In any case this is supported by tungstenite and tokio-tungstenite by the from_raw_socket method, which assumes the handshake has already taken place. It's not possible I think with these libraries to use custom subprotocols and websocket extensions I think (it doesn't look like hyper supports them either), and since these are negotiated in the handshake, a method like from_raw_socket would have to take information about subprotocols, which it doesn't.

Currently tokio-tungstenite still operates on futures 0.1 types.

So in brief, to enable (tokio-)tungstenite, it suffices to expose a socket which implements io::Read + io::Write (tungstenite), or AsyncRead + AsyncWrite (tokio-tungstenite). When using hyper under the hood, it's a matter of exposing the Upgraded object from hyper.

I have not looked into other websocket crates to see what would be needed in order to support them.

najamelan commented 5 years ago

ps: warp has all the code for exposing a Stream+Sink of tungstenite::Message on upgrade. This can inspire implementors.

najamelan commented 5 years ago

Ok, I've given the whole thing some more thought. Here is what I think:

Currently webservers like hyper handle http(s). Tungstenite also does this, as you can let it listen on a type that provides io::Read + io::Write. Unfortunately hyper only allows listening for http connections on a TCP (AFAICT).
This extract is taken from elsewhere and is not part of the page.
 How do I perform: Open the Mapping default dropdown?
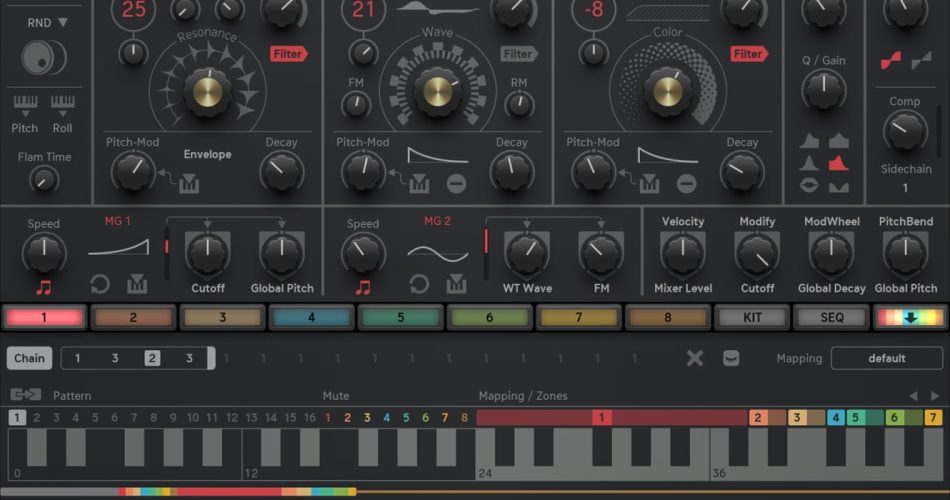pos(886,358)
So tungstenite allows you to listen for websocket connections on any type of connection, could be UDS, named pipes, mem mapped file etc, where hyper only supports TCP.

The downside is that tungstenite also has to deal with HTTP and TLS (I suppose that when you upgrade an HTTPS connection, the websocket logic/crate no longer needs to worry about the encryption). This is redundant and creates extra work and security risks.

If hyper would be more generic, and support any AsyncRead/AsyncWrite rather than only TCP, crates like tungstenite could rely on it for the HTTP upgrade part, eliminating a bunch of code.

Both sides could focus on implementing support for subprotocols and websocket extensions to be feature complete and on converting to futures 0.3.

Now frameworks like warp and tide can expose an object that implements Sink + Stream of tungstenite::Message and holds information about subprotocols and extensions. Ideally, the type of the object returned by both warp and tide (and possibly other frameworks) would be the same and only implemented once in a separate crate. It would be a type that takes in an upgraded http connection + subprotocol and extension metatdata and that provides the Sink+Stream.

This way, there is no double work/maintenance. Every layer is clearly defined. This new crate could supersede tokio-tungstenite and provide futures 0.3 types. If hyper is to high level for dealing with websocket handshakes over things other than TCP, maybe this can also be separated out into a crate that uses http and http-parse to do so and both hyper and tungstenite can reuse this logic?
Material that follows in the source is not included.